A bank will be liable in restitution where it allows money mistakenly credited to its customer's account to be withdrawn where it knows of the allegation of mistake.

In Jones v Churcher and Abbey National PLC, the claimant car dealer imported cars through a middleman, Mr Sharkey. The account details to which payment for the cars was to be made to Mr Sharkey's company varied from time to time. By mistake on the CHAPS transfer form, payment was erroneously made into the first defendant's account with Abbey. The first defendant was an acquaintance of Mr Sharkey. On realising the mistake, the claimant notified his bank which in turn reported the mistake to Abbey who also received SWIFT messages from the claimant's bank explaining the mistake, cancelling the payment and recalling the funds. The first defendant also queried the credit to her account with Abbey and asked for the money to be returned to the payer. By the time Abbey sent a debit authority to the first defendant to be signed, the money had been withdrawn and paid to Mr Sharkey. The cars were never supplied and the claimant commenced proceedings for restitution against both defendants.
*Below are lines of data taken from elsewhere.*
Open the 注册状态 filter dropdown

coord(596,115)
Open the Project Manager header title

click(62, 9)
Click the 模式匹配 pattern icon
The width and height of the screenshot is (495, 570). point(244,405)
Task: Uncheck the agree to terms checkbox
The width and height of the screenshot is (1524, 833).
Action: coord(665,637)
The court held that both defendants were liable in restitution for the mistaken payment. The first defendant had not changed her position in good faith. She knew the circumstances in which the money was credited to her account were suspicious and had failed to make adequate enquiry or a concerted effort to return the money.

Abbey's defence of ministerial receipt was dismissed. The court rejected the argument that as soon as funds have cleared in a customer's account it is the customer's money and the bank is powerless to act. It held that where money paid by mistake was retained by an agent (the bank), the agent remained liable if it paid money to its principal (the bank's customer) after notice of the claim. Abbey should have intervened.
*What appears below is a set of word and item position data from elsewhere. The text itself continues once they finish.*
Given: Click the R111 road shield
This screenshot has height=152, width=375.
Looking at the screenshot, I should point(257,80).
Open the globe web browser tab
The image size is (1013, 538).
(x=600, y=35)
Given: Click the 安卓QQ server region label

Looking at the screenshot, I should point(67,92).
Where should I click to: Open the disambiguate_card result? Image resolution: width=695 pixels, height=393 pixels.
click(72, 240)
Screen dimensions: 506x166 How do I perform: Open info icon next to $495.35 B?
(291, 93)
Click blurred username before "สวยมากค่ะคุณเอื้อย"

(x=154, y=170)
Abbey's defence of change of position was also dismissed as the court found that Abbey had not acted in good faith as it had actual knowledge that the claimant's bank had asked for the money back as a mistake had been made. Abbey had done nothing to ring-fence the money pending further enquiry.

Things to consider

Financial institutions should act quickly and make all necessary and reasonable enquiries before allowing customers to withdraw funds where there is an allegation that those funds do not belong to them and that a payment has been made by mistake. Robust systems should be in place, perhaps similar to those where an allegation of suspected fraud or money laundering is raised, if liability in restitution is to be avoided.